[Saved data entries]

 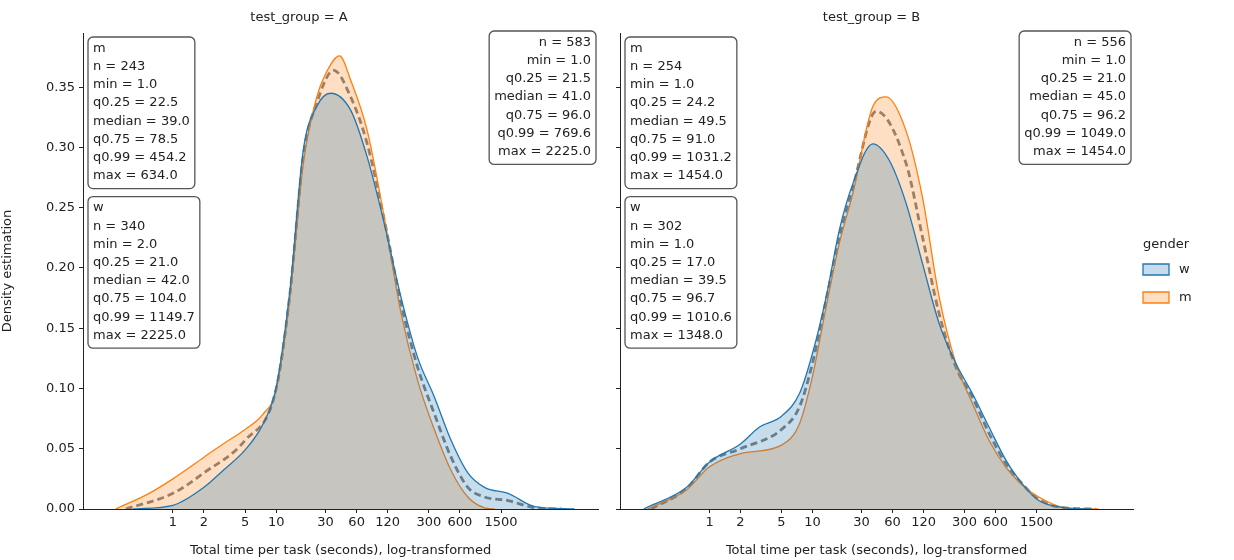 What do you see at coordinates (60, 86) in the screenshot?
I see `y-tick-label: 0.35` at bounding box center [60, 86].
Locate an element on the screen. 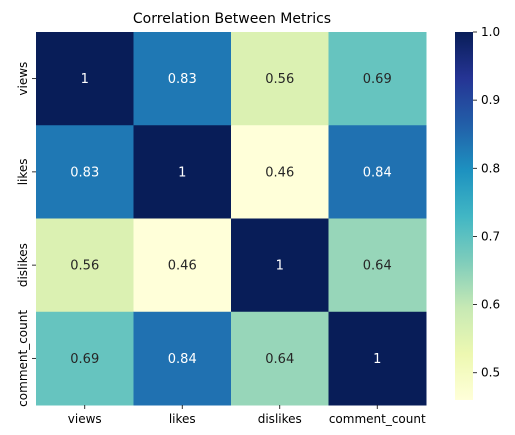 The width and height of the screenshot is (515, 435). y-tick-label: views is located at coordinates (23, 79).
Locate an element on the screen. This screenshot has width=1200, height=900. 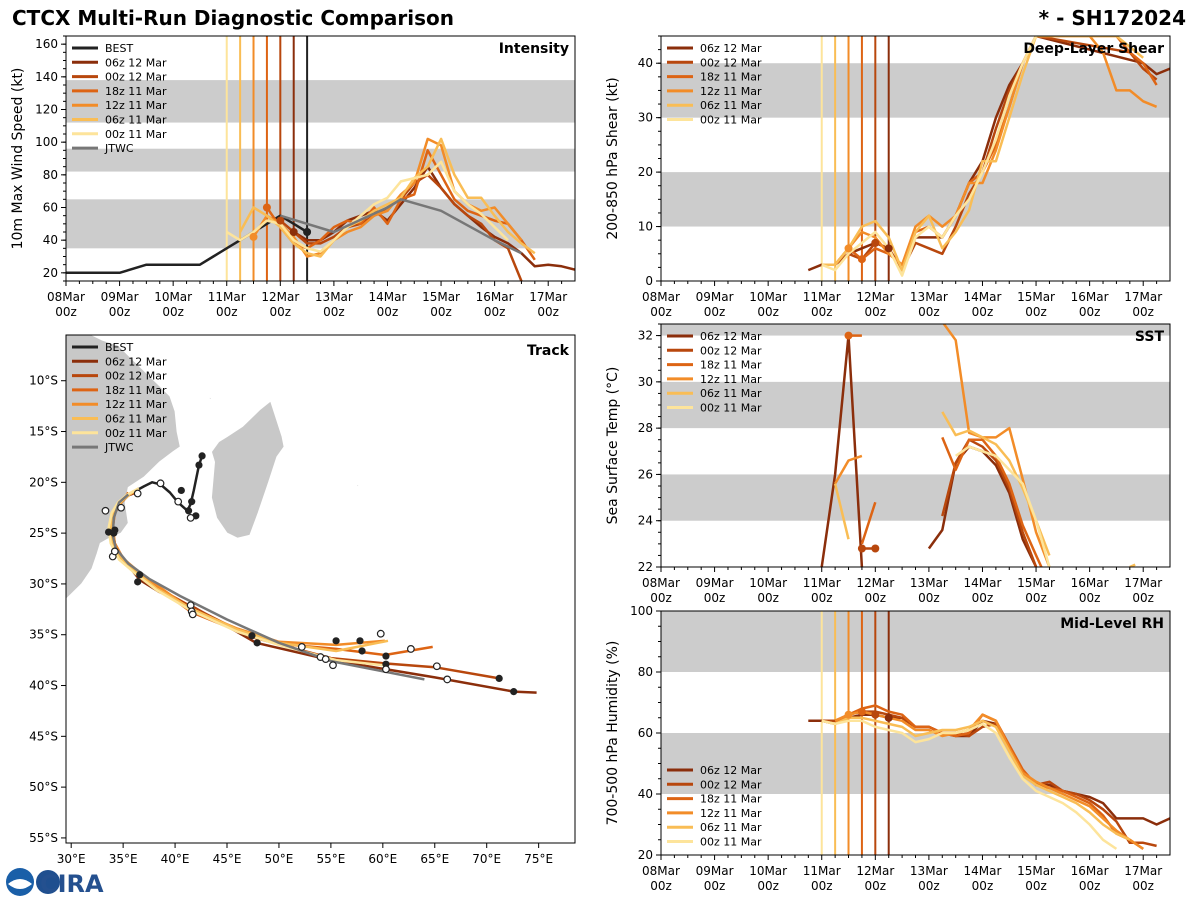
plot-area-sst is located at coordinates (916, 446).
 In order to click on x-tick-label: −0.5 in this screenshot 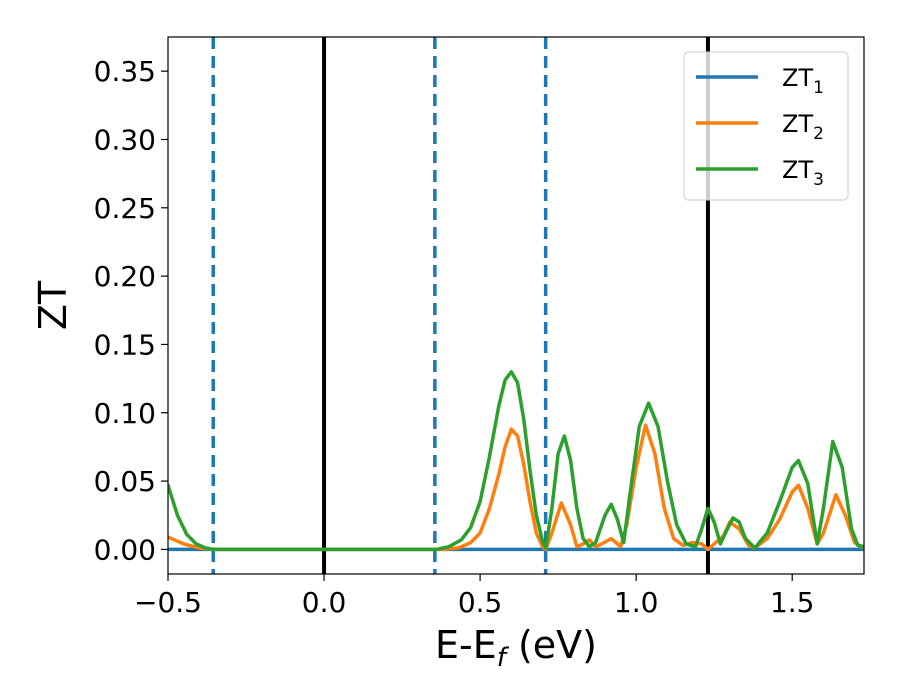, I will do `click(168, 602)`.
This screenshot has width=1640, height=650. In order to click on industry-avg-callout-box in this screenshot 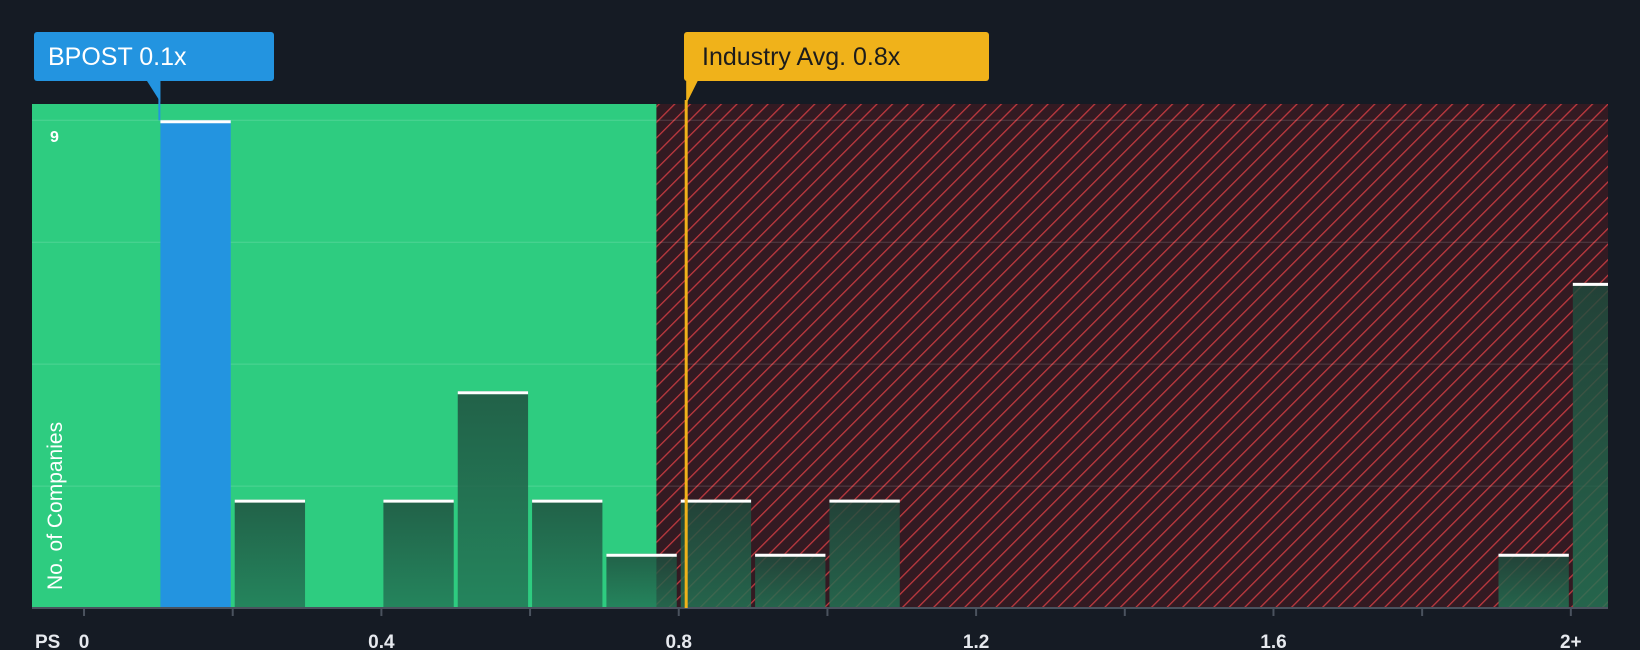, I will do `click(836, 56)`.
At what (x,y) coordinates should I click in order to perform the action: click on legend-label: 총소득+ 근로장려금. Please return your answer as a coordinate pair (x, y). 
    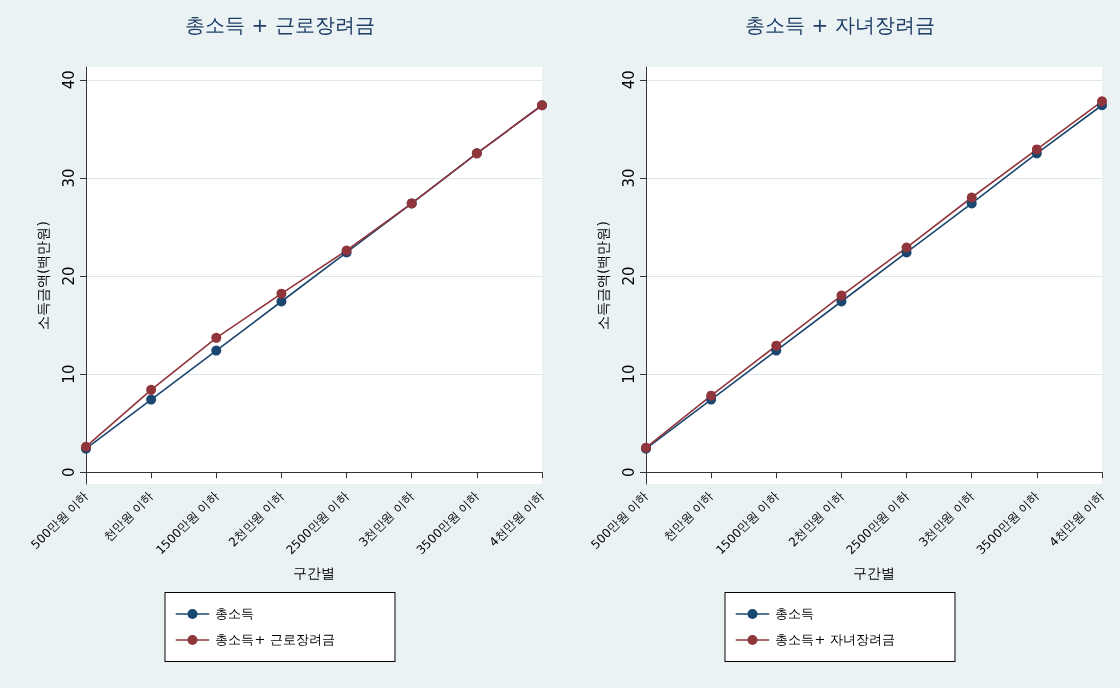
    Looking at the image, I should click on (275, 640).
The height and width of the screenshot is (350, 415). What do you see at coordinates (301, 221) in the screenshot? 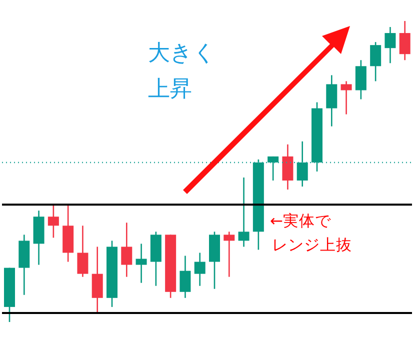
I see `annotation: ←実体で` at bounding box center [301, 221].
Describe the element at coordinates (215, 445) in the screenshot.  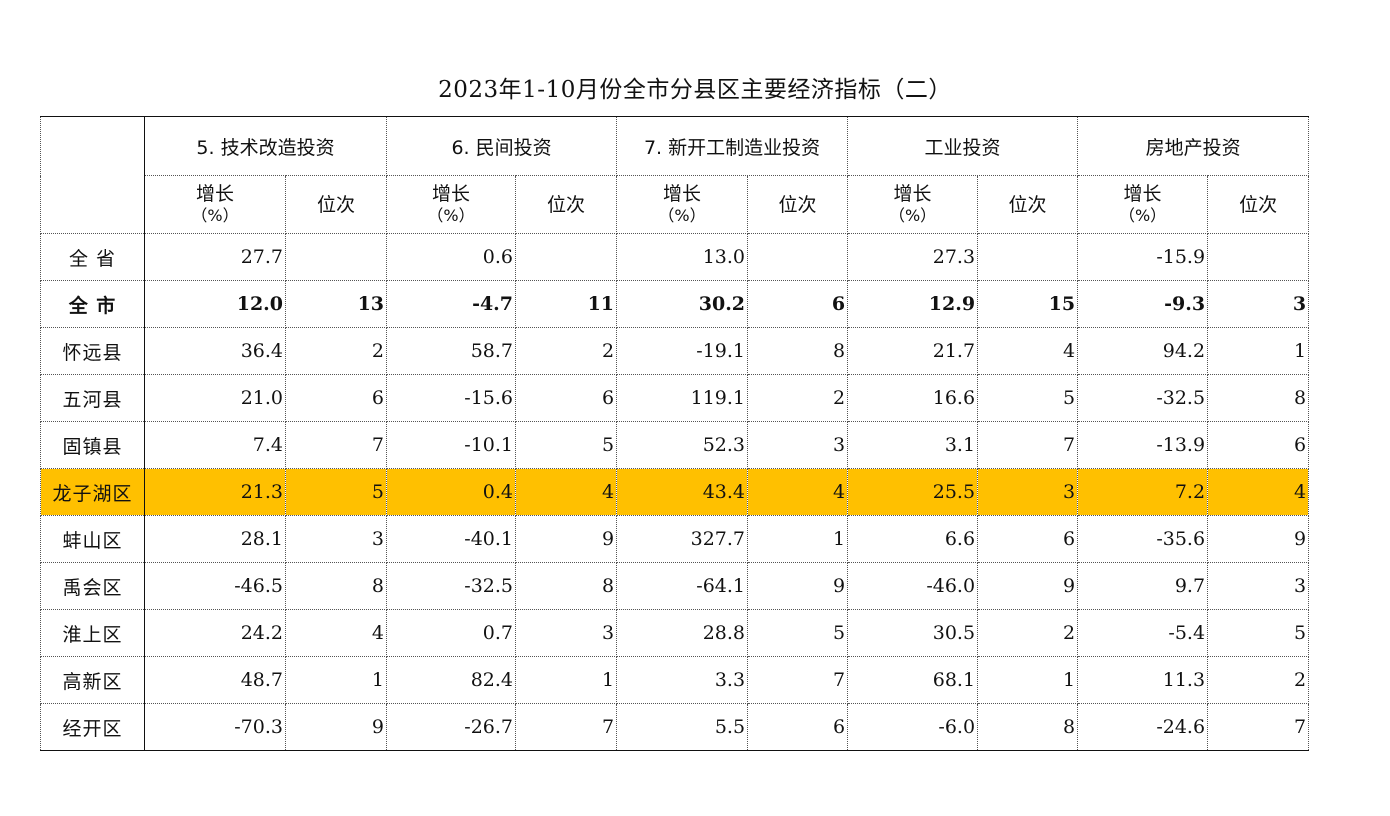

PROBLEM TO WORK ON: Please reproduce the records word for word, from the line containing "The height and" through the end, including both of those end lines. Leave out the pictures.

RESPONSE TO THE TASK:
The height and width of the screenshot is (350, 415). What do you see at coordinates (301, 221) in the screenshot? 
I see `annotation: ←実体で` at bounding box center [301, 221].
Describe the element at coordinates (215, 445) in the screenshot.  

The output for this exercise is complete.